- AUD/USD pops on positive trade headlines and tackles key resistance area.
- US has reached a trade deal in principle with China, awaiting Trump’s sign-off.
AUD/USD has rallied on trade tariff headlines where there have been consecutive and positive trade headlines throughout the day. AUD/USD is currently up 0.48% having climbed from a low of 0.6867 to a high of 0.6908.
There has been a steady build-up in news flows surrounding the Sino/US trade spat whereby anticipation has been built around an expected and so-called ‘phase-one deal’. Earlier in the day, US President Trump tweeted,
“Getting VERY close to a BIG DEAL with China. They want it, and so do we!”
The news propelled the Aussie higher, trading as a proxy to the trade war saga. then, later in the day came the confirmation, first reported on Bloomberg TV from unnamed sources that the US had reached a trade deal in principle with China which was awaiting Trump’s sign-off.

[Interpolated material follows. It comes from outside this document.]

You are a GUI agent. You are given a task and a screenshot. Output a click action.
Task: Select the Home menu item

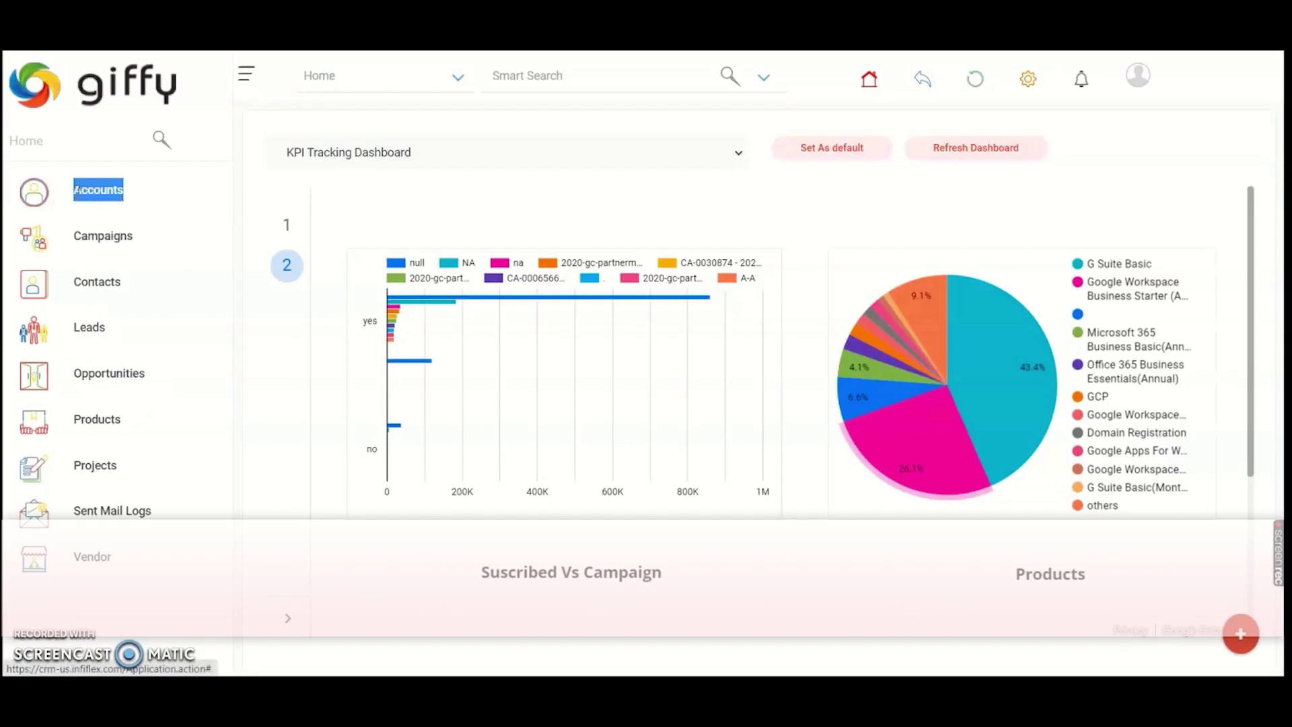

At this stage, there have not been any indications as to when the news becomes official with an announcement from the White House, nor when the deal will be inked. However, there has been speculation that a deal would most likely “stop China issuing its second batch of tariffs on products such as corn, wheat, and rare earth magnets, and reinstating an extra 25% tariff on US-made vehicles and 5% on auto parts which had been suspended earlier this year,” analysts at ANZ Bank said.
- Treasury Secretary Mnuchin just left the West Wing, officials say the WH trade meeting has ended.
AUD/USD is looking to the Oct and early November double top highs and July lows between 0.6910 around 0.6930 with the confluence of the 200-DMA. If there is not an additional spike on the official signing, then a phase of consolidation in AUD/USD could be expected and profit-taking which could encourage a grind back to the prior trendline resistance where the price would be expected to hold on bullish fundamentals – this comes in at 0.6890 which meets the 12th September tops. Bulls will otherwise aim for the July tops in the 0.7080s. On a breakdown of positive fundamentals, the 61.8% Fibonacci retracement of the Dec range comes in at the lows of yesterday’s daily candle, around 0.6804/15.